Yurgazh Charkson was cut from much the same cloth as Arsham, and he’d become the Navahkan prince’s senior general following the war. In addition, he and Bahzell had formed a wary semi-friendship during Bahzell’s days as a political hostage in Navahk, which hadn’t hurt his acceptability among Horse Stealers. Yet, like Arsham, he’d distinguished himself in both wars against Hurgrum, as well, which meant he was both popular with the Navahkans and respected by Bahnak’s Horse Stealer officers. He had the moral authority to command the allegiance of both, and putting a Bloody Sword in command of the Northern Confederation’s half of the Ghoul Moor expedition would constitute another major step in Bahnak’s ongoing campaign to truly unify the northern hradani.
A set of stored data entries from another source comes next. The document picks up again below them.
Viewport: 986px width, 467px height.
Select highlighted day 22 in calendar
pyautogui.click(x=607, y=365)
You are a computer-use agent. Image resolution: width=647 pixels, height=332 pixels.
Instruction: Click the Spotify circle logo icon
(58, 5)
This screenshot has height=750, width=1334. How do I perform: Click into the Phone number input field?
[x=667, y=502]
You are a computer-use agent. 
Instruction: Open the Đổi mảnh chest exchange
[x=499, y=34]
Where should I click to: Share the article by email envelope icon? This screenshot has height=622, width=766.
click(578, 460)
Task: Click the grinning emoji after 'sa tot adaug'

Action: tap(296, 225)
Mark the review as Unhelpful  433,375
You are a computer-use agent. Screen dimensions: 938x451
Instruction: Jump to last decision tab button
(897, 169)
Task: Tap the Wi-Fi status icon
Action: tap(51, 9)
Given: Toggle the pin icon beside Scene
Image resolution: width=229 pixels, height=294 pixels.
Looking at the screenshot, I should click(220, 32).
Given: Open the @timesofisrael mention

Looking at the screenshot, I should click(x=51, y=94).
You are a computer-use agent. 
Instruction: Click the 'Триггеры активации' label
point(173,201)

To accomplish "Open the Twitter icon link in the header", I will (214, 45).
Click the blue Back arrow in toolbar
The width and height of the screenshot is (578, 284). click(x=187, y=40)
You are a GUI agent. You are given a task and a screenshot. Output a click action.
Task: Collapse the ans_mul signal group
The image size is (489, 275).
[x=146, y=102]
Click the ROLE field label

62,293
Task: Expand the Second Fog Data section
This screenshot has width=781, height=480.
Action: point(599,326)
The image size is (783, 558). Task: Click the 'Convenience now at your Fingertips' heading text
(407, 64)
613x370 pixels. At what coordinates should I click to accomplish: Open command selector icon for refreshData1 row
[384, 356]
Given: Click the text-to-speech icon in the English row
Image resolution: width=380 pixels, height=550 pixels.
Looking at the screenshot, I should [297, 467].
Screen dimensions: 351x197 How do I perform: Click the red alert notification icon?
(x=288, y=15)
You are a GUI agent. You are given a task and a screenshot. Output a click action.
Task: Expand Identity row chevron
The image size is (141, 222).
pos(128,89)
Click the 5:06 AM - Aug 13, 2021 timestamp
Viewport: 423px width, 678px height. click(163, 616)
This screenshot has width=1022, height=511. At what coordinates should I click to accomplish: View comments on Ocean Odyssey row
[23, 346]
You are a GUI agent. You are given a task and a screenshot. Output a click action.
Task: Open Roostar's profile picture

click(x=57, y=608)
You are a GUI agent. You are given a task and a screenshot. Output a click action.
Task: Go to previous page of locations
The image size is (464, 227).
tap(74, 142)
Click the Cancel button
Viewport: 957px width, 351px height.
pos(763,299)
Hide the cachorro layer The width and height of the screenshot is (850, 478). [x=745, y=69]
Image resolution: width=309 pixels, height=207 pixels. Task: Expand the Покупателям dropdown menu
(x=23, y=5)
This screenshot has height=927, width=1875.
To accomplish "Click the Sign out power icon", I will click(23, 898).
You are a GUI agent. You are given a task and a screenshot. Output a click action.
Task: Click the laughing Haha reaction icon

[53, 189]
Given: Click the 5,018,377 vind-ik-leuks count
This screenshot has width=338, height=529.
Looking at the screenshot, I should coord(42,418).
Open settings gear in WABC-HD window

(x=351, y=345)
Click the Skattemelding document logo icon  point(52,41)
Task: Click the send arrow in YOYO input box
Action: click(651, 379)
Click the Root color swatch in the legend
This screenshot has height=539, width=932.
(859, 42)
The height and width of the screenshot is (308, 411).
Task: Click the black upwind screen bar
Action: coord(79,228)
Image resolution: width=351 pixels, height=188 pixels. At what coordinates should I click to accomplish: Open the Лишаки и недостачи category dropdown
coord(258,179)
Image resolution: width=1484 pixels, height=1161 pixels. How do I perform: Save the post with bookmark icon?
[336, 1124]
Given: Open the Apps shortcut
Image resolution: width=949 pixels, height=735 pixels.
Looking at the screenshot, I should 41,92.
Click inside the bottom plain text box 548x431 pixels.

And letting deputies, however senior, represent both Tellian and Bahnak in the field would go far to suggest that human and hradani cooperation was becoming routine enough it no longer required heads to be knocked together on a wholesale basis.

“He’s a canny one, my Da,” Bahzell said with a smile. “Almost as canny as someone else as comes to mind.” He twitched his ears at Tellian, who snorted.

“It’s not canniness on my part, if that’s what you mean, Bahzell; it’s laziness. That’s why the gods gave us youngsters to send out and do the hard work while we lie about drinking wine and belching.”